Using the STC Admin Channel
Secure Trusted Channel (STC) can protect all communications to the HSM, including those originating on the Luna Network HSM 7 appliance. The STC admin channel is local to the appliance, and is used to encrypt data transmitted between the HSM and the local services running on the appliance (such as LunaSH, NTLS, and the STC service). The STC admin channel link is configured separately from the client-partition links, and can be enabled or disabled as required by the HSM SO.
NOTE The STC admin channel is configurable using Luna Appliance Software 7.4.0 and older, and Luna HSM Firmware 7.4.2 and older. This feature is not available in Luna HSM Firmware 7.7.0 and newer.

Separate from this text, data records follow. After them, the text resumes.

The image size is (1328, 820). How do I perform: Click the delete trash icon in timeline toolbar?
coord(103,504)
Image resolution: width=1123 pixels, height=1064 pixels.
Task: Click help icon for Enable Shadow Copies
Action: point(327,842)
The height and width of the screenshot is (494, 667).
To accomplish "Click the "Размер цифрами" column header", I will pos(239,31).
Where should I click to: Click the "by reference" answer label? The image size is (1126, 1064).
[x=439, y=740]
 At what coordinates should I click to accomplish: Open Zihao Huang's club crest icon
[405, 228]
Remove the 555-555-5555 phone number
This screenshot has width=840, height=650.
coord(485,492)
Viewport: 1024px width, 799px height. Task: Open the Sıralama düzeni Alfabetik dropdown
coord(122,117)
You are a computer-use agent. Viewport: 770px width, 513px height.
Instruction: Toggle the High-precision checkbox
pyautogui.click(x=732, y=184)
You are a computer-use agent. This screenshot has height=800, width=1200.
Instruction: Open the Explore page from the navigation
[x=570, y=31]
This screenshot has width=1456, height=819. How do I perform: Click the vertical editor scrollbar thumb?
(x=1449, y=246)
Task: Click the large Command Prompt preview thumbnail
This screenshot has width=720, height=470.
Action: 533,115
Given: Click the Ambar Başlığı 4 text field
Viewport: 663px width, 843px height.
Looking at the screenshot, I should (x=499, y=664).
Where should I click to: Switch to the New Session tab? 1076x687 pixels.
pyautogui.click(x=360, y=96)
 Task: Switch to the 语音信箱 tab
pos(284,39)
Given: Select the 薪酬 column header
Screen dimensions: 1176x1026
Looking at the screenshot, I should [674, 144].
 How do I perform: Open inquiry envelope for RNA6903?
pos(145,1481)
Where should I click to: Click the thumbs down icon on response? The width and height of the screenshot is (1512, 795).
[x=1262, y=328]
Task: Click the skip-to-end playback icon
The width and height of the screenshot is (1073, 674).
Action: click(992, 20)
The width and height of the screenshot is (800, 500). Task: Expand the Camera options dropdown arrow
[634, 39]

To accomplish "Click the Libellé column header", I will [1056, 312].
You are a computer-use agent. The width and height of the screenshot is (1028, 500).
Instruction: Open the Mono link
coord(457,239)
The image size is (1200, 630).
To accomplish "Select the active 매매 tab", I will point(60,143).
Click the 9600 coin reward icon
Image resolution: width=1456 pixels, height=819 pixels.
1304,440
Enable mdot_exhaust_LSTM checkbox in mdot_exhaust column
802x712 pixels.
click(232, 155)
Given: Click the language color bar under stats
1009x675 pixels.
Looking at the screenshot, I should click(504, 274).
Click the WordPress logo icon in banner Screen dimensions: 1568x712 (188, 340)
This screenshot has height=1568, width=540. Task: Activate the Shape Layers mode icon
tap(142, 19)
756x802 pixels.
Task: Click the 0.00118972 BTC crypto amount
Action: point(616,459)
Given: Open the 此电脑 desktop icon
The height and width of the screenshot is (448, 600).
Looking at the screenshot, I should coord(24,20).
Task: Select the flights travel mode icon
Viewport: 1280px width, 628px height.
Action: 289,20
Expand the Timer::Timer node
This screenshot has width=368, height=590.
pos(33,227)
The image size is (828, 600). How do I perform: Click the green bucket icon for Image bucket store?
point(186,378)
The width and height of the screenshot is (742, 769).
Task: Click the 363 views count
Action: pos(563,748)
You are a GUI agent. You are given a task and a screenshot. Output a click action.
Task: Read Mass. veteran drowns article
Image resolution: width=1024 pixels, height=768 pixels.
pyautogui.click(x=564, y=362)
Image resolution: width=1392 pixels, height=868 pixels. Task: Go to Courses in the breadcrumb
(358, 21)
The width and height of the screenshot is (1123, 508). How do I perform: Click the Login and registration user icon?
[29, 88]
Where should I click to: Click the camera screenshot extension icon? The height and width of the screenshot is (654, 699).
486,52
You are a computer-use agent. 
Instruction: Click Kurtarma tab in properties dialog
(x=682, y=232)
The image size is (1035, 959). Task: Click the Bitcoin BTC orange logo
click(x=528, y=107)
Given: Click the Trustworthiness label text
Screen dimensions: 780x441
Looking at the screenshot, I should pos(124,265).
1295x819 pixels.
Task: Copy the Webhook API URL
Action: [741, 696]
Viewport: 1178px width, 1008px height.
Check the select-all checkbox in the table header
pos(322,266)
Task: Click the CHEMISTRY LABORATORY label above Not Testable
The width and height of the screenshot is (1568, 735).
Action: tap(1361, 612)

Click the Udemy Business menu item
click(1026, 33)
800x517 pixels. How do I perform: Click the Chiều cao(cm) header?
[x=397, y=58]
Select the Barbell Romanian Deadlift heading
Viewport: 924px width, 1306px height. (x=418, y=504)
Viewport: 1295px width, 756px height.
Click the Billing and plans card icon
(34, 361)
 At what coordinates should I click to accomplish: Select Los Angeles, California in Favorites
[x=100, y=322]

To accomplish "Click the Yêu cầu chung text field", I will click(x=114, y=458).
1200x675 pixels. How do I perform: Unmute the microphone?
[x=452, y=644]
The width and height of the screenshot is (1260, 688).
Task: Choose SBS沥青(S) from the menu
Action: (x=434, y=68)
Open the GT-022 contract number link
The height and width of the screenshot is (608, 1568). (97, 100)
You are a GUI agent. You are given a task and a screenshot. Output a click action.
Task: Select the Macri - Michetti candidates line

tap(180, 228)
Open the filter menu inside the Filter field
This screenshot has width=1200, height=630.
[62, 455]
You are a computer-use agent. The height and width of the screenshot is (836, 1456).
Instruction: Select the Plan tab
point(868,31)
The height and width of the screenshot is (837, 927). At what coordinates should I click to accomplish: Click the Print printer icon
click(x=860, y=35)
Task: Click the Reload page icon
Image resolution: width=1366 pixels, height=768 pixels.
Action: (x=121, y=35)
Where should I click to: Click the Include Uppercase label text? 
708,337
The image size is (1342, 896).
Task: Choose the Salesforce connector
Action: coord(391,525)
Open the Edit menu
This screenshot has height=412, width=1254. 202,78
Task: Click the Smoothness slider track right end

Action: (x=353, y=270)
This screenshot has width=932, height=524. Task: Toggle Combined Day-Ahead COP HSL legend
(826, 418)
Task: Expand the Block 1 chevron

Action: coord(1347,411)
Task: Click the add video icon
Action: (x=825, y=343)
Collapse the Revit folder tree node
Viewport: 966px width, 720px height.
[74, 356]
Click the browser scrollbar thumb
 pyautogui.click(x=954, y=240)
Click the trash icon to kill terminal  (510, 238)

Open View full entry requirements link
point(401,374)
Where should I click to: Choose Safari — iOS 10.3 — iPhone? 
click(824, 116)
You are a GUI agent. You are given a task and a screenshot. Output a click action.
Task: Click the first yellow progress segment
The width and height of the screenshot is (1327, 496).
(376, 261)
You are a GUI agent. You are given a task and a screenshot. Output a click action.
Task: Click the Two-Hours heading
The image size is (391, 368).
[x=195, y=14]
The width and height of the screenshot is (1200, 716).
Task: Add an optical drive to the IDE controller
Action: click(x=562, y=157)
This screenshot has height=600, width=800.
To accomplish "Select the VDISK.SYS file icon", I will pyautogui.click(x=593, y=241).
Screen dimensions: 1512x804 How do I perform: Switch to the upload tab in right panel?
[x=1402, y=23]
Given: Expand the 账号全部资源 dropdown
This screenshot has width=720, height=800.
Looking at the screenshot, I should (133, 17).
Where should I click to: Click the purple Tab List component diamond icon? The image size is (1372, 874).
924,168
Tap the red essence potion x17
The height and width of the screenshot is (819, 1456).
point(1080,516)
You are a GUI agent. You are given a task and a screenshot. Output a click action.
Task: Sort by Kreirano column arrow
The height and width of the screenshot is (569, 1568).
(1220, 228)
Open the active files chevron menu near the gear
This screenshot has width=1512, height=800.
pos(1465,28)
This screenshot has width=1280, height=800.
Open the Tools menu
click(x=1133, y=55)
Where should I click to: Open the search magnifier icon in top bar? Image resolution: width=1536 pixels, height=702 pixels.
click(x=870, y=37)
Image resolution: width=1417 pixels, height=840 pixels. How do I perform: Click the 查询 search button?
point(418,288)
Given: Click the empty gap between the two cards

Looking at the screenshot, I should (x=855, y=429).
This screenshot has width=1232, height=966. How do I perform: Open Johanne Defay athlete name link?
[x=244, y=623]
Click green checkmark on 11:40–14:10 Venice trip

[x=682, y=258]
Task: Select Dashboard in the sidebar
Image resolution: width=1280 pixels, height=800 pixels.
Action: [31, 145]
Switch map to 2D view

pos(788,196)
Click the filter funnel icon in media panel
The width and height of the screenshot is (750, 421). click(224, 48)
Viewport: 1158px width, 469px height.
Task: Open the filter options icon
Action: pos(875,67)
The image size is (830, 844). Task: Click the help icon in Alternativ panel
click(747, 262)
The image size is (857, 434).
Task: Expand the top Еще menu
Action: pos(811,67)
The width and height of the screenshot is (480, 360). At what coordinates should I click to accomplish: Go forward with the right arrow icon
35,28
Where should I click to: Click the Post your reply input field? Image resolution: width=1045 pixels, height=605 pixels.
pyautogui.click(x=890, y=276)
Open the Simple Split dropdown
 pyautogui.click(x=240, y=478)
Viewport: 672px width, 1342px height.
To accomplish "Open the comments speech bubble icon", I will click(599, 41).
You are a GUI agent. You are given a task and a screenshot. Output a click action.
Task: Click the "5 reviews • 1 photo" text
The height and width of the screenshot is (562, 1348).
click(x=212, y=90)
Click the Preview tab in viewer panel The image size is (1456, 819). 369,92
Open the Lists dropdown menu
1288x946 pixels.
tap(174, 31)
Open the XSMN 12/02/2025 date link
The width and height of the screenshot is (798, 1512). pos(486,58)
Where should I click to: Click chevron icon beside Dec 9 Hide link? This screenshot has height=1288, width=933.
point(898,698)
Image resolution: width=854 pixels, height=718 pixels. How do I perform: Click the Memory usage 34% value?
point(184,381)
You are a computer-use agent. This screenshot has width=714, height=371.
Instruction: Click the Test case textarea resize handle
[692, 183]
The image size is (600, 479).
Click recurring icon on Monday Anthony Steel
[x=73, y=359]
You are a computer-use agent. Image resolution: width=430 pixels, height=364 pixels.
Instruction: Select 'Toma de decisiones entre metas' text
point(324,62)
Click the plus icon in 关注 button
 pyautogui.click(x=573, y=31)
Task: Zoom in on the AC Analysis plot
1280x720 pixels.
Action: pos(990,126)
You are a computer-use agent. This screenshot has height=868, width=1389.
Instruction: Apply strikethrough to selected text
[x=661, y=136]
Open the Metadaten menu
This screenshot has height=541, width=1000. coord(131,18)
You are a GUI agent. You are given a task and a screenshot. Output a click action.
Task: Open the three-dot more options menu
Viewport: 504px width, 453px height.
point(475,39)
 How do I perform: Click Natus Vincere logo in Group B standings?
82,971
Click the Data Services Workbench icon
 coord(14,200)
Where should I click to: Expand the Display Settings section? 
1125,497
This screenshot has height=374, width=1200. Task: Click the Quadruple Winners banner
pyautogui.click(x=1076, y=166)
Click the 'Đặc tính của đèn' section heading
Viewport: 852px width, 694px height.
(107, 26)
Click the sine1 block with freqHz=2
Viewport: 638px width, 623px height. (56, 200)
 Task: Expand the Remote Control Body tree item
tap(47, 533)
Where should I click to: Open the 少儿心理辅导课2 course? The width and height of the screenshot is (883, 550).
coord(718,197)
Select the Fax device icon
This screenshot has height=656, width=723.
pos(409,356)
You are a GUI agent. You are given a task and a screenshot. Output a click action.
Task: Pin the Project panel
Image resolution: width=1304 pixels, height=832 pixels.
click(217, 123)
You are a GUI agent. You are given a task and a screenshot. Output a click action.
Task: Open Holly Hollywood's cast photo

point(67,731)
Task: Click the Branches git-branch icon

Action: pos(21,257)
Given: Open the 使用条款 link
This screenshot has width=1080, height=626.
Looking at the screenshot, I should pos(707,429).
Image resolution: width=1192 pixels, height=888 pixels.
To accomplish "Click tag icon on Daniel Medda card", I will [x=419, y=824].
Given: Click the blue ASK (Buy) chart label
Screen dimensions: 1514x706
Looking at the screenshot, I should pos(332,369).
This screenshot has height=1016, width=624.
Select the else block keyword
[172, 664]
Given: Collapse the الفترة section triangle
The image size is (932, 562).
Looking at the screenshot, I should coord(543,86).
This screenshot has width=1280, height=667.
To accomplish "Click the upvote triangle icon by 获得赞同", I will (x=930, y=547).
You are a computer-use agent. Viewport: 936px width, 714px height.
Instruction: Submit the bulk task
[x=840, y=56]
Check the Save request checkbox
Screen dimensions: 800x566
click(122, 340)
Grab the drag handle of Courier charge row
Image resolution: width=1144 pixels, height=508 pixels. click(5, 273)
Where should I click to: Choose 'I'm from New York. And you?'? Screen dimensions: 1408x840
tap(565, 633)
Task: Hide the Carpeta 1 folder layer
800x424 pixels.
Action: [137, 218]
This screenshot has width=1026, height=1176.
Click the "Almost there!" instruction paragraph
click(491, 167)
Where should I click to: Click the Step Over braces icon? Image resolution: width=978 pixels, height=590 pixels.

Unique STC identities, each defined by a 2048-bit RSA asymmetric public/private key pair, exist on the HSM and the Luna Network HSM 7 appliance operating system. When you enable the STC admin channel, the HSM and the appliance create a trust link by exchanging public keys, and the private keys are used to encrypt all communications between them.
NOTE Enabling the STC admin channel forces all client-partition links (NTLS or STC) to use STC for communications between the appliance and the HSM. This may affect NTLS link performance.
Enabling the STC Admin Channel
When enabled, all communications from the appliance operating system to the HSM are transmitted over the STC admin channel.
NOTE When you enable HSM policy 39: Allow Secure Trusted Channel on Luna HSM Firmware 7.4.2 or earlier, the following LunaSH commands are blocked to protect the integrity of any STC links that are created:
>hsm stc identity partition deregister
If you plan to use STC on the admin channel and want to recreate the HSM identity first, see Configuring STC Identities and Settings before continuing.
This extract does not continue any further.